(Screenshot grounding data)
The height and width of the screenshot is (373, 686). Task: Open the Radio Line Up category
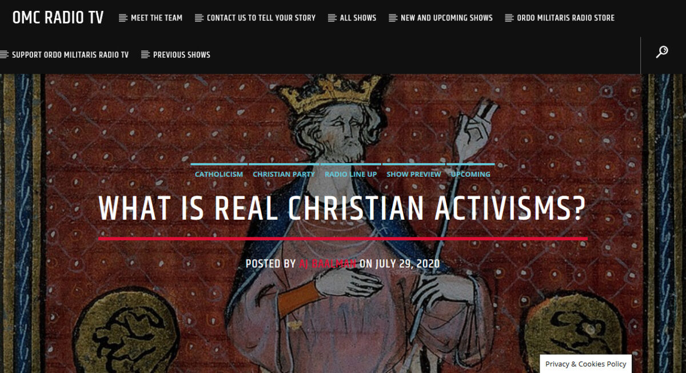click(x=351, y=174)
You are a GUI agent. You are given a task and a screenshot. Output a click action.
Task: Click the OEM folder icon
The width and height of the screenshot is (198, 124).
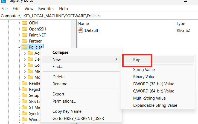click(25, 23)
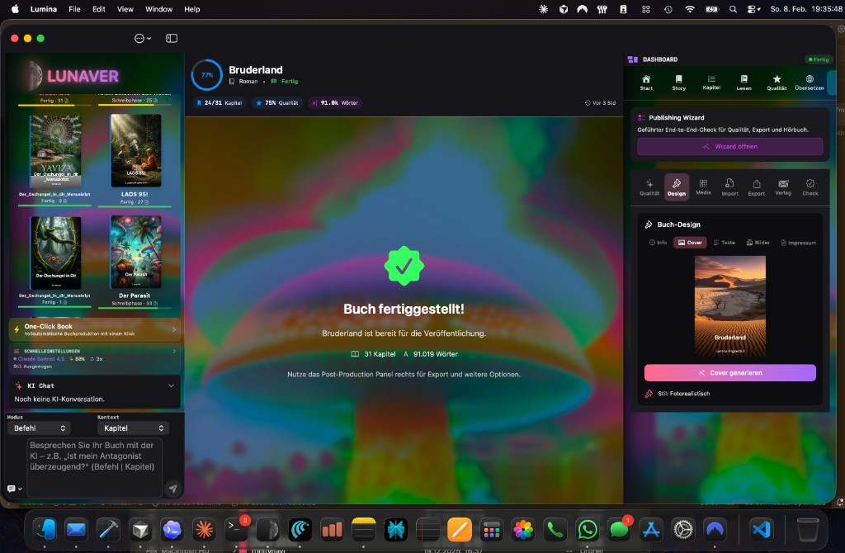Switch to the Media panel icon
845x553 pixels.
[702, 187]
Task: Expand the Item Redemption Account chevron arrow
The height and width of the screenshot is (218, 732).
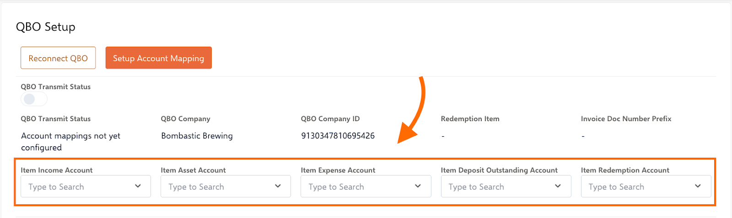Action: pyautogui.click(x=698, y=186)
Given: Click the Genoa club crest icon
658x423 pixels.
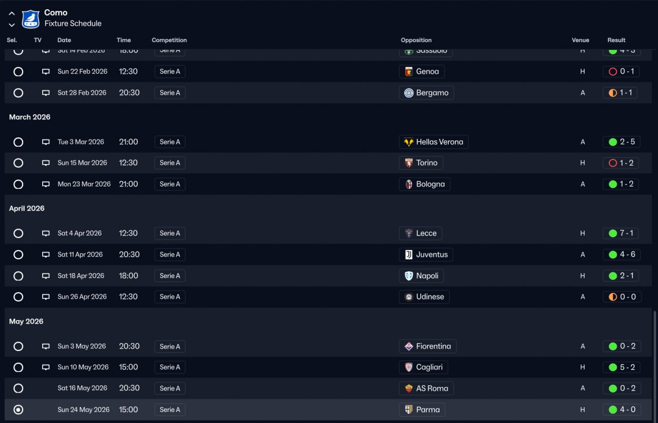Looking at the screenshot, I should click(409, 72).
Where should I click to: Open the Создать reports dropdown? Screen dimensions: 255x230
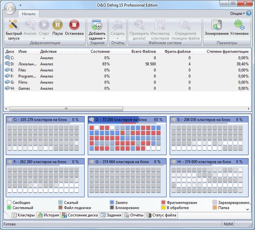(117, 38)
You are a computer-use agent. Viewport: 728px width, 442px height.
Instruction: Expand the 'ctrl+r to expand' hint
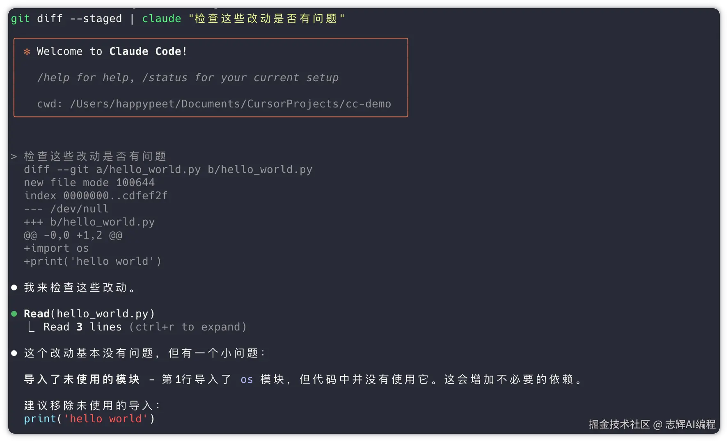(x=188, y=327)
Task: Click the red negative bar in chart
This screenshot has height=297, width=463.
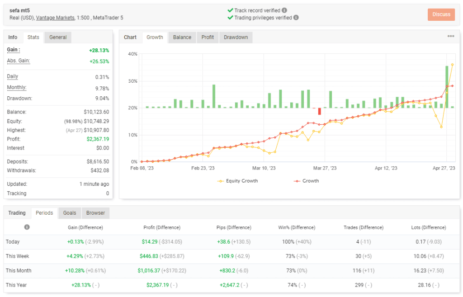Action: pyautogui.click(x=320, y=111)
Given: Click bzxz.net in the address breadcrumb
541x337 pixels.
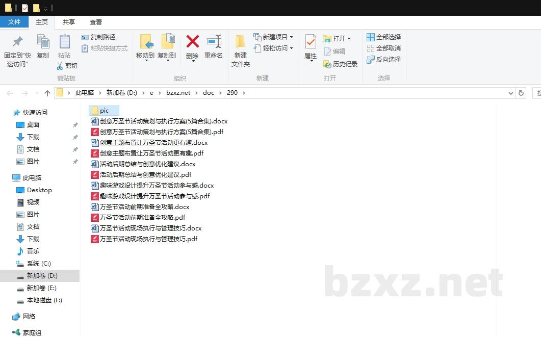Looking at the screenshot, I should (x=178, y=93).
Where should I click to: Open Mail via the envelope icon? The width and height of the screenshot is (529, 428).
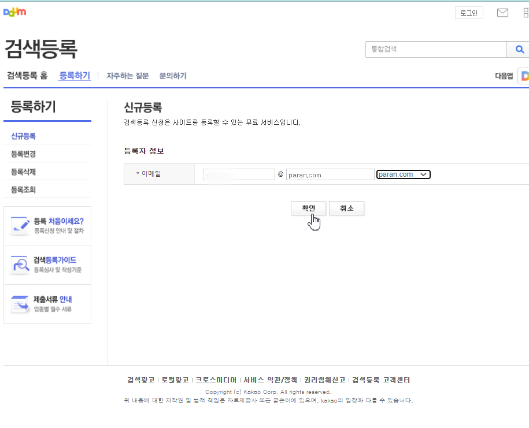pyautogui.click(x=502, y=12)
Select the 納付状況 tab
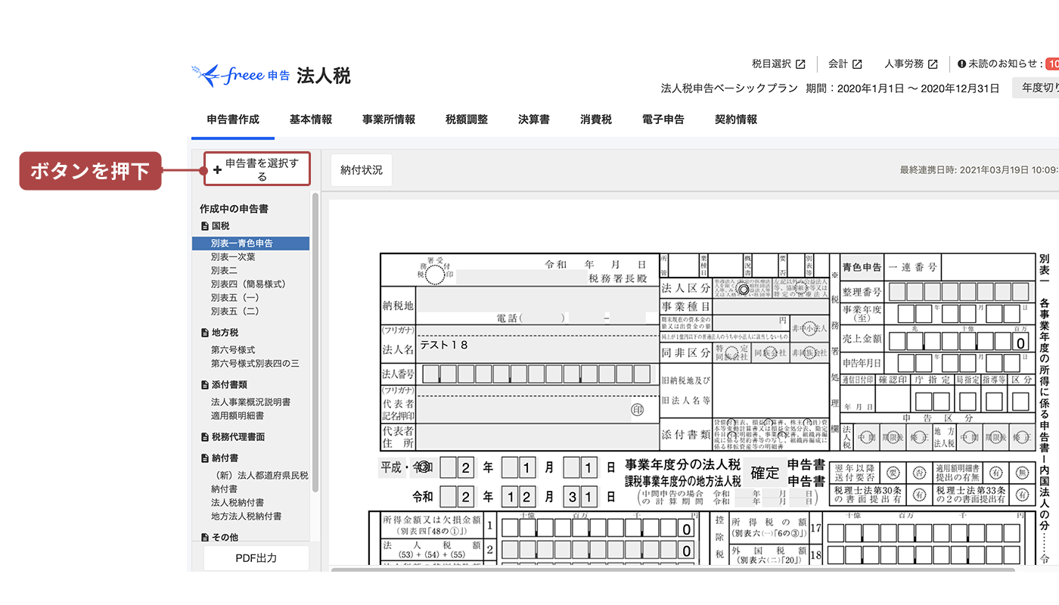This screenshot has width=1059, height=605. pyautogui.click(x=361, y=169)
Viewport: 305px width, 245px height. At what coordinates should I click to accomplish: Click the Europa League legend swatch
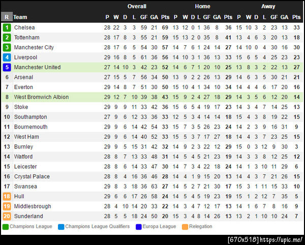[139, 227]
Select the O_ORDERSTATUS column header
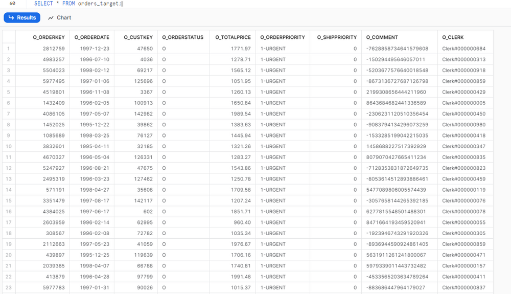Viewport: 511px width, 294px height. [182, 37]
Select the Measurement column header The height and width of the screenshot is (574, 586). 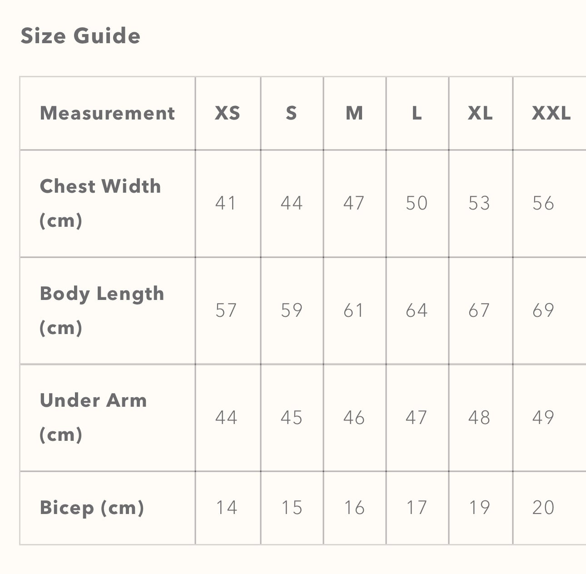107,113
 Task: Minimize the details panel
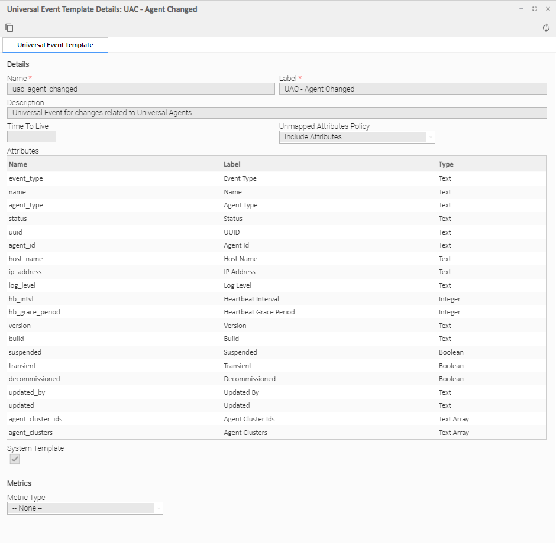point(521,9)
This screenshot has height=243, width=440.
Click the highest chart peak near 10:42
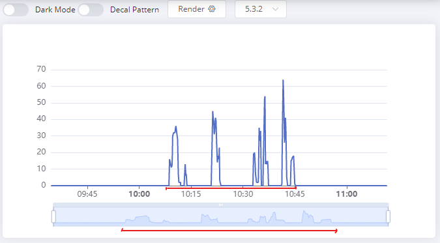283,80
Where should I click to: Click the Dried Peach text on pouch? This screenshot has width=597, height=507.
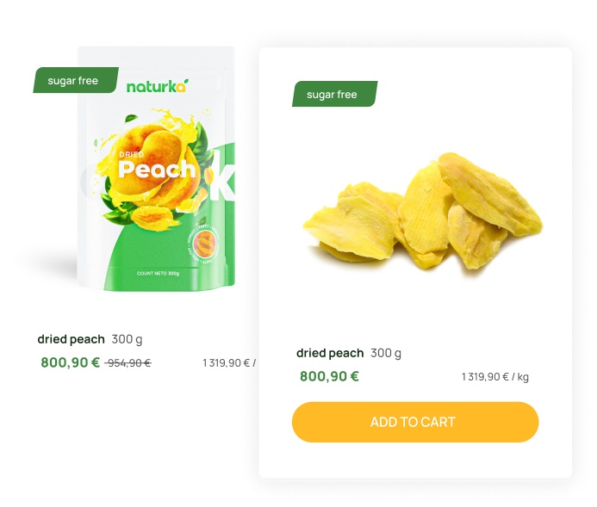pyautogui.click(x=157, y=166)
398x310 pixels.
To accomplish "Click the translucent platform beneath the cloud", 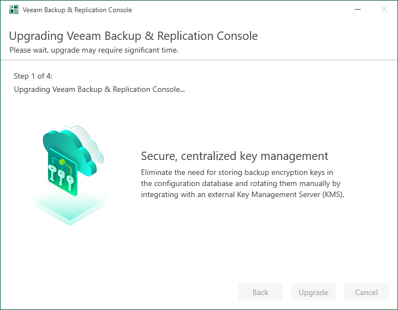I will pos(69,207).
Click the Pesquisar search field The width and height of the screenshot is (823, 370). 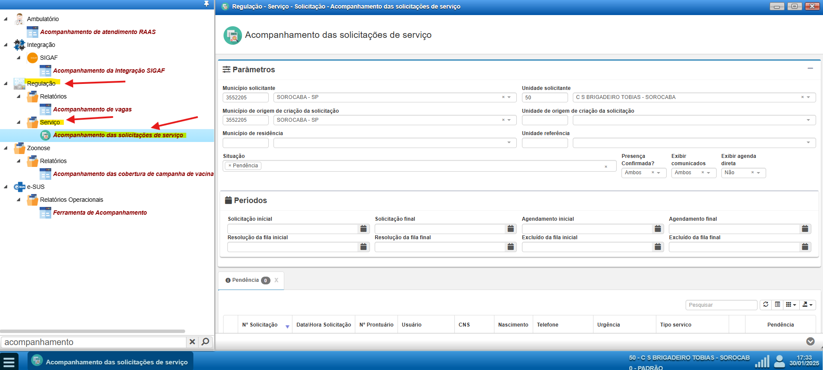click(x=721, y=305)
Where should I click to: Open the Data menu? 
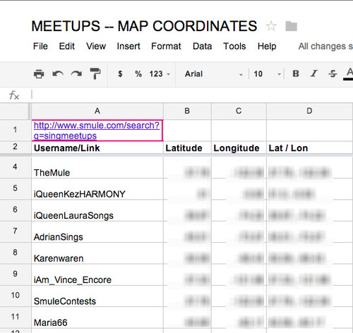tap(203, 46)
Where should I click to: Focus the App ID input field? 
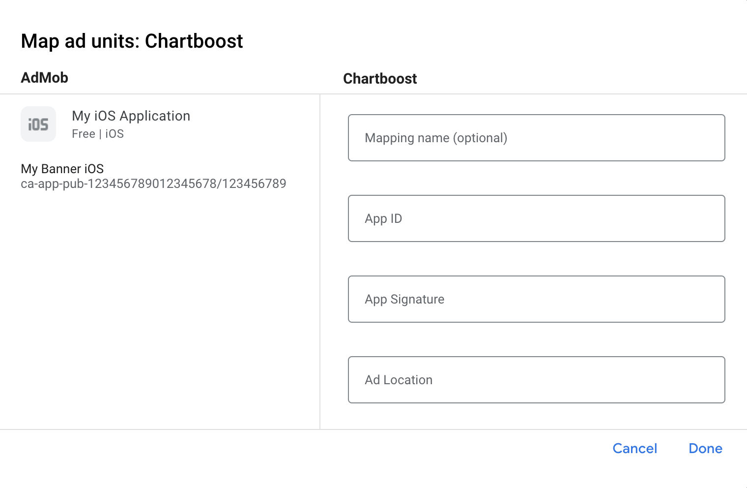pyautogui.click(x=537, y=218)
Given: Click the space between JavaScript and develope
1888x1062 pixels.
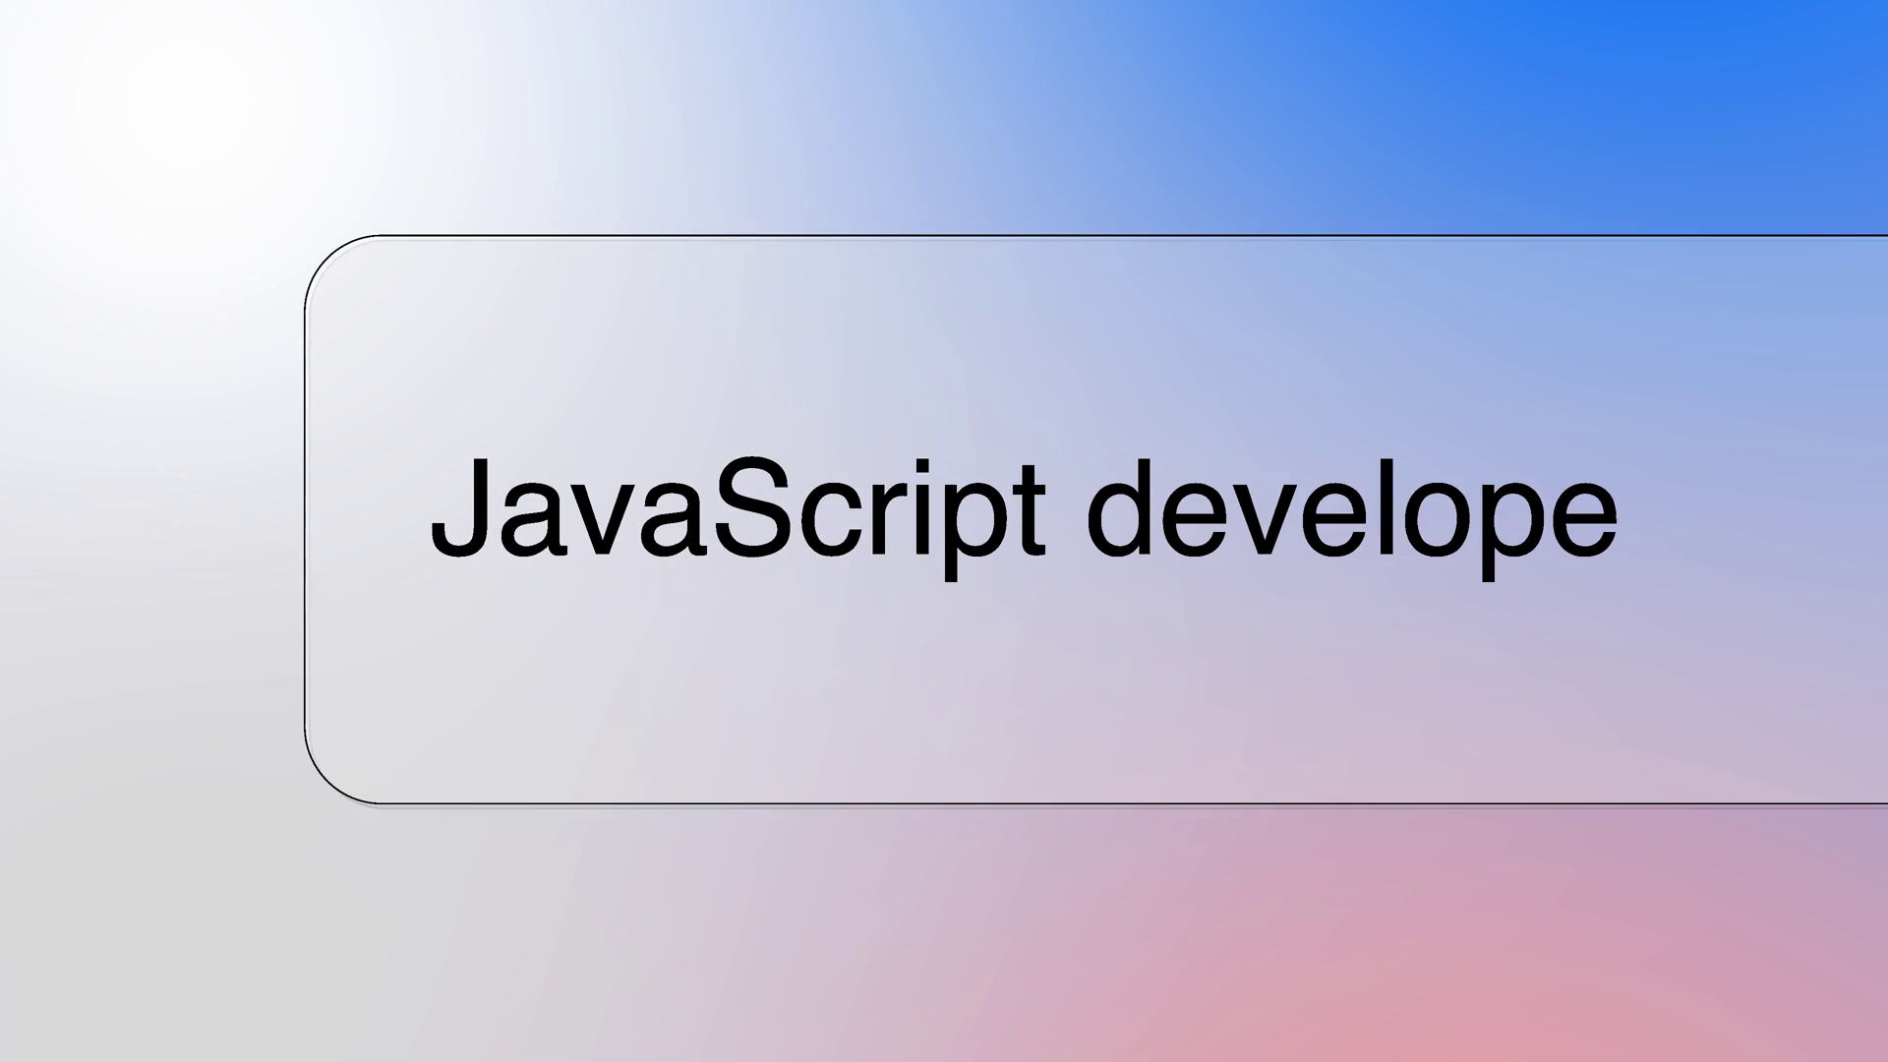Looking at the screenshot, I should click(1066, 511).
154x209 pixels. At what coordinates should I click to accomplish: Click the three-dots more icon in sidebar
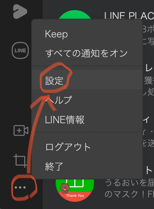click(20, 187)
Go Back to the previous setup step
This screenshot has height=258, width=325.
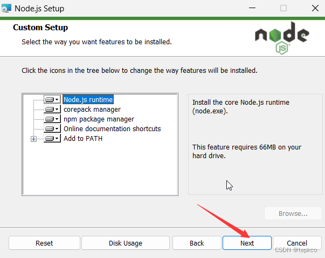coord(197,243)
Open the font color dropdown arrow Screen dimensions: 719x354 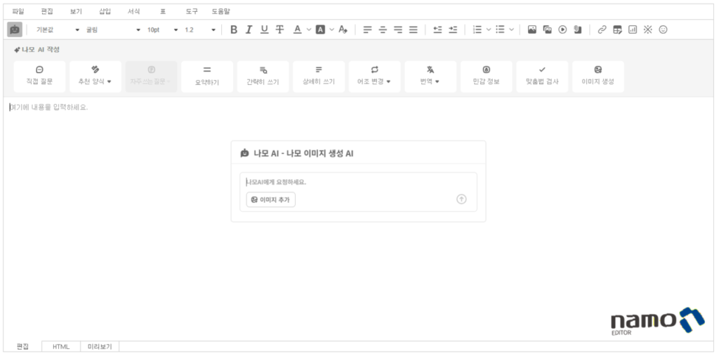coord(308,30)
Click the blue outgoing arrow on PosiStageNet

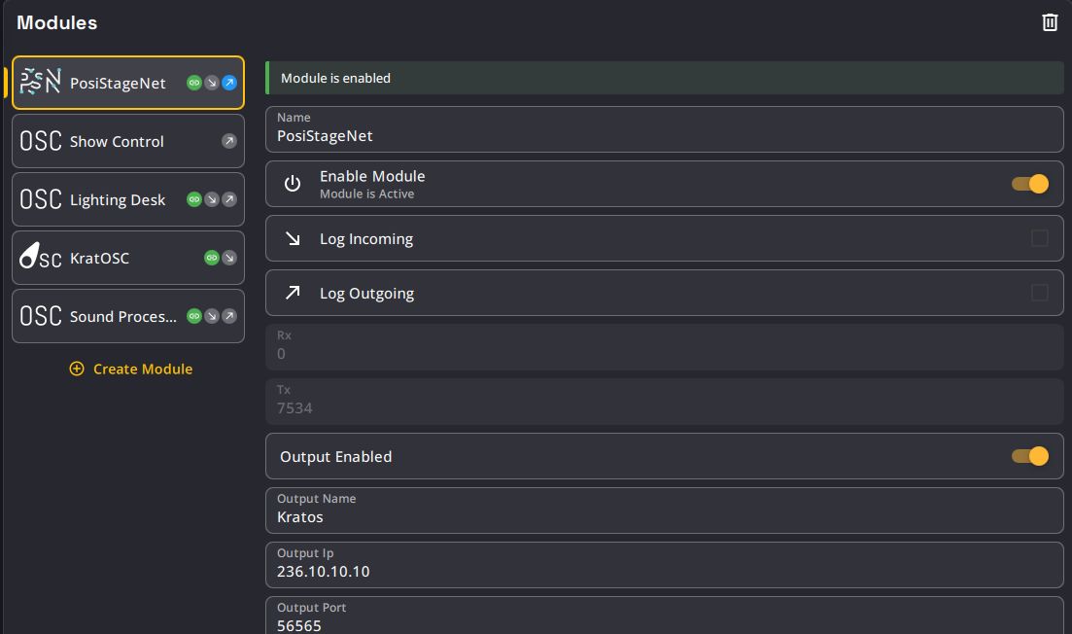click(x=229, y=84)
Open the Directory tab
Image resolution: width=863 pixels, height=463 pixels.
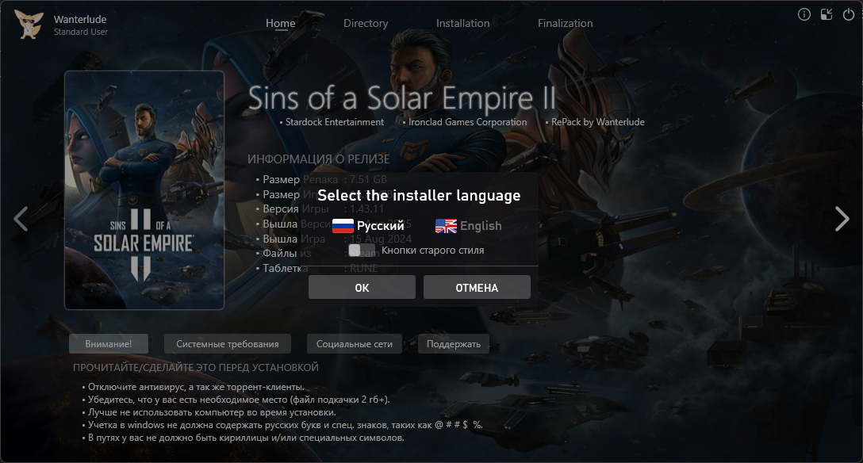366,23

> Exercise aim
Tell how many lines in the data contain the word "agent", answering with that number and no other text.

> Exercise answer
2